Press "Enter" to skip to content

Author: Kevin Feasel

Weights In Graphs

Angshuman Talukdar shows how to use neo4j to solve minimum weighted distance problems:

A sample dataset is created in Neo4j using the CREATE clause in Cypher as given in Query 1 (create clause in Cypher). This loads the data into Neo4j and generates the graph database as shown in Figure 2.

Neo4j has a lot of graph algorithms shipped with it as a package and those are accessible only from the JAVA API. Implementing some of these algorithms in Cypher is quite complex and time consuming. From Neo4j 3.x, the concept of user defined procedures had been introduced called APOC (Awesome Procedures On Cypher). Those are custom implementations of certain functionality, that can’t be (easily) expressed in Cypher itself. The APOC library consists of many (about 300) procedures to help with many different tasks in areas like data integration, graph algorithms or data conversion.

Graph databases aren’t common, but they can be very useful for certain questions like the one Angshuman solves.

Comments closed

R Plots In Power BI

Leila Etaati has a three-part series on displaying R visuals in Power BI.  Part 1 shows how to create a scatter plot:

so in the above picture we can see that we have 3 different fields that has been shown in the chart :highway and city speed in y and x axis. while the car’s cylinder varibale has been shown as different cycle size. However may be you need a bigger cycle to differentiate cylinder with 8 to 4 so we able to do that with add another layer by adding a function name

Part 2 shows how to use facet_grid to show multiple plots in one visual:

now I want to add other layer to this chart. by adding year and car drive option to the chart. To do that first choose year and drv  from data field in power BI. As I have mentioned before, now the dataset variable will  hold data about speed in city, speed in highway, number of cylinder, years of cars and type of drive.

I am going to use another function in the ggplot packages name “facet_grid” that helps me to show the different facet in my scatter chart. in this function, year and drv (driver) will be shown against each other.
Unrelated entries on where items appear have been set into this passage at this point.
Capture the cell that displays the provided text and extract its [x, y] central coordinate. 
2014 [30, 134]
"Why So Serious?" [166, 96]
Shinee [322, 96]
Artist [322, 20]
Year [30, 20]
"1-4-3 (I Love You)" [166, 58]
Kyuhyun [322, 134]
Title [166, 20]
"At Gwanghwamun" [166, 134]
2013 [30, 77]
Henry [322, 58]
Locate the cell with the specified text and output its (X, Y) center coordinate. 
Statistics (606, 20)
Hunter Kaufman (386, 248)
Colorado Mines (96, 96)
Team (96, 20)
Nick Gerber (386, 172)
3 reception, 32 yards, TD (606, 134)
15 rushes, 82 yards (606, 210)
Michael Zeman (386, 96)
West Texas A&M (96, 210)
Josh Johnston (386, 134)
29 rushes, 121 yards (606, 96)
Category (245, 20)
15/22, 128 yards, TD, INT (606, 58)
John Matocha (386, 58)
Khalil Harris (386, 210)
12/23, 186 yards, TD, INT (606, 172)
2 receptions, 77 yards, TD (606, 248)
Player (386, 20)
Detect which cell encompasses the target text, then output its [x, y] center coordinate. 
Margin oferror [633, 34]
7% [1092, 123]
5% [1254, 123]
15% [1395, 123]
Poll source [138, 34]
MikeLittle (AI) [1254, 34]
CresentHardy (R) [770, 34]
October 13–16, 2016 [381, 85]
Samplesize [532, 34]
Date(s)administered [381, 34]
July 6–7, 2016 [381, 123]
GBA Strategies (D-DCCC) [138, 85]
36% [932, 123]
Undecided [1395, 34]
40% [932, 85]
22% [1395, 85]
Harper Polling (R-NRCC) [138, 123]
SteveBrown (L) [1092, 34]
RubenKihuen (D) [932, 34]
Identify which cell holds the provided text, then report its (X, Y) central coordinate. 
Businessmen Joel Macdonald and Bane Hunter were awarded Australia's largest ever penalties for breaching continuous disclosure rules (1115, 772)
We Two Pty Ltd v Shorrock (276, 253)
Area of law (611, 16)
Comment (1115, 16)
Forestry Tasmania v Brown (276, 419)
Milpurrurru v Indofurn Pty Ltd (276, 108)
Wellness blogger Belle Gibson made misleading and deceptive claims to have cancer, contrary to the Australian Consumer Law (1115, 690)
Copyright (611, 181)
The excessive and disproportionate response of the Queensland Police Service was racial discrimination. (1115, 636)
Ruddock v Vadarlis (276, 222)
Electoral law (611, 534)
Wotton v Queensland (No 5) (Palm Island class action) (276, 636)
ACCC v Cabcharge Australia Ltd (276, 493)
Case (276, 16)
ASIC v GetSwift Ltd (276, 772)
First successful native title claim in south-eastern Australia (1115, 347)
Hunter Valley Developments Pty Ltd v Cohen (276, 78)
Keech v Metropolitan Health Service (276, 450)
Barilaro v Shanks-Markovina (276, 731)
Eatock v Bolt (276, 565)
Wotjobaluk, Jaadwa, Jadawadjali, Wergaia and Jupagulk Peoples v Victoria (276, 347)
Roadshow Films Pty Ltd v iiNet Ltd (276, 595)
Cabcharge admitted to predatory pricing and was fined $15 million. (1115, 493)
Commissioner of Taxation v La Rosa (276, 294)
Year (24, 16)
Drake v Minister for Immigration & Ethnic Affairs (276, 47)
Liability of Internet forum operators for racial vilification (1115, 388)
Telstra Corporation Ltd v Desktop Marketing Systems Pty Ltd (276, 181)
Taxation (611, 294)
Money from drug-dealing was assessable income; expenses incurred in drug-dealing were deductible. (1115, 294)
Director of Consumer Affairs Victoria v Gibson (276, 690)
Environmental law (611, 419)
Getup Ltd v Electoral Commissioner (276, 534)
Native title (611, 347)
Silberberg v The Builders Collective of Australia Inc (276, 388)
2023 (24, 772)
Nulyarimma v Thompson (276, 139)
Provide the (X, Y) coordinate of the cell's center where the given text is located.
Part 3 shows how to place charts on a map in R:

Now I have to merg the data to get the location information from “sPDF” into “ddf”. To do that I am going to use” merge” function. As you can see in below code, first argument is our first dataset “ddf” and the second one is the data on Lat and Lon of location (sPDF). the third and forth columns show the main variables for joining these two dataset as “ddf” (x) is “country” and in the second one “sPDF”  is “Admin”. the result will be stored in “df” dataset

Aside from my strong dislike of bar/pie charts on maps, this is good to know, particularly if there is not a built-in or customer Power BI visual to replicate something you can do in R.

Comments closed

Azure Data Lake Store Best Practices

Ust Oldfield provides recommendations on how to size and lay out files in Azure Data Lake Store:

The format of the file has a huge implication for the storage and parallelisation. Splittable formats – files which are row oriented, such as CSV – are parallelizable as data does not span extents. Non-splittable formats, however, – files what are not row oriented and data is often delivered in blocks, such as XML or JSON – cannot be parallelized as data spans extents and can only be processed by a single vertex.

In addition to the storage of unstructured data, Azure Data Lake Store also stores structured data in the form of row-oriented, distributed clustered index storage, which can also be partitioned. The data itself is held within the “Catalog” folder of the data lake store, but the metadata is contained in the data lake analytics. For many, working with the structured data in the data lake is very similar to working with SQL databases.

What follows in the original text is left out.